The Earl then acquainted them that he should move their sovereign to honour Woodstock occasionally with her residence during her royal progresses, that the town and its vicinity might derive, from her countenance and favour, the same advantages as from those of her predecessors. Meanwhile, he rejoiced to be the expounder of her gracious pleasure, in assuring them that, for the increase of trade and encouragement of the worthy burgesses of Woodstock, her Majesty was minded to erect the town into a Staple for wool.
This joyful intelligence was received with the acclamations not only of the better sort who were admitted to the audience-chamber, but of the commons who awaited without.

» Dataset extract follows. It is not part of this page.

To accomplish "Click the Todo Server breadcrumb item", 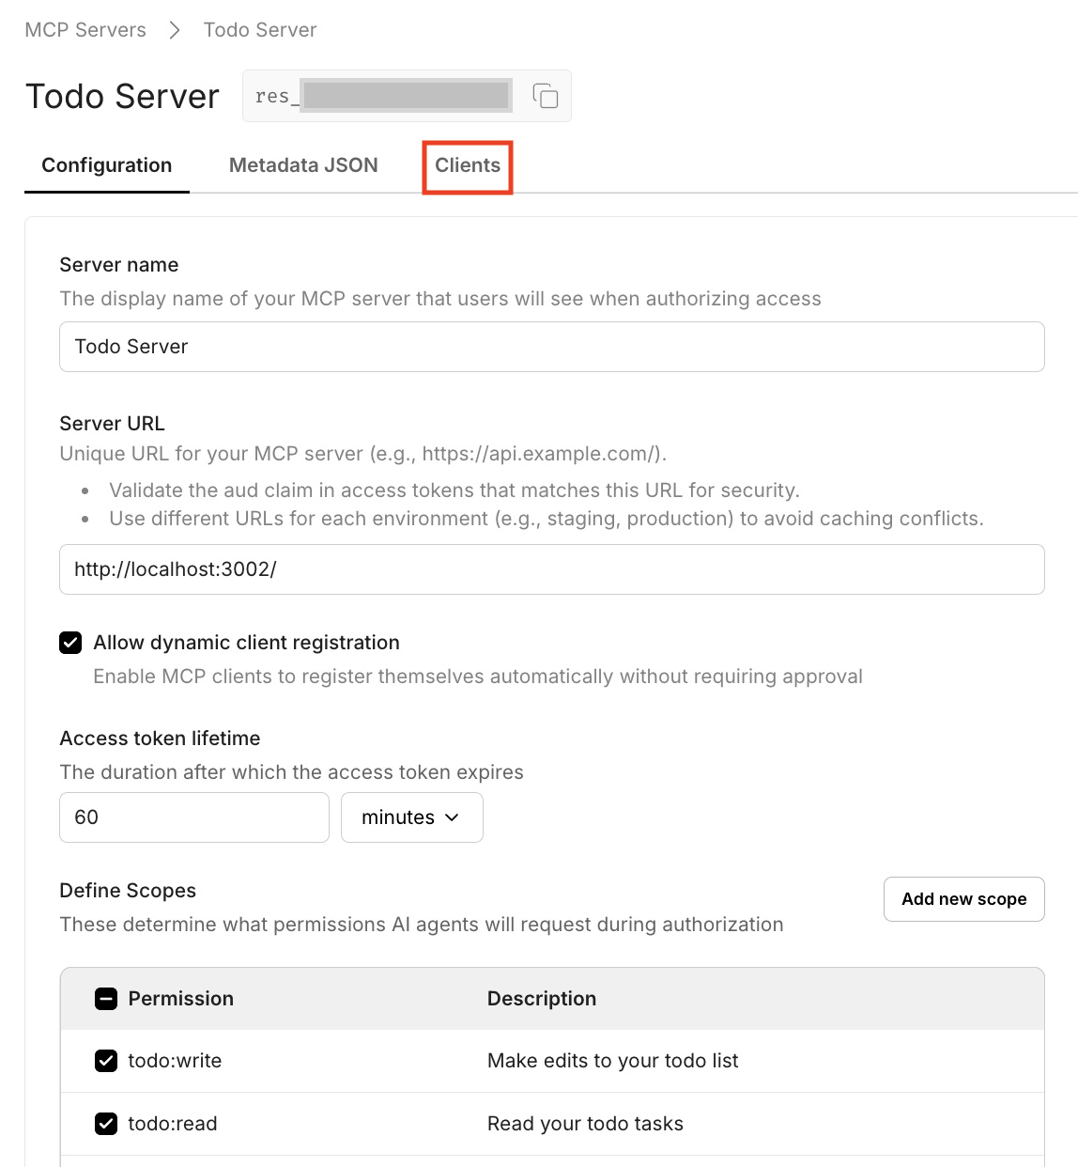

The freedom of the corporation was presented to the Earl upon knee by the magistrates of the place, together with a purse of gold pieces, which the Earl handed to Varney, who, on his part, gave a share to Lambourne, as the most acceptable earnest of his new service.
The Earl and his retinue took horse soon after to return to court, accompanied by the shouts of the inhabitants of Woodstock, who made the old oaks ring with re-echoing, “Long live Queen Elizabeth, and the noble Earl of Leicester!” The urbanity and courtesy of the Earl even threw a gleam of popularity over his attendants, as their haughty deportment had formerly obscured that of their master; and men shouted, “Long life to the Earl, and to his gallant followers!” as Varney and Lambourne, each in his rank, rode proudly through the streets of Woodstock.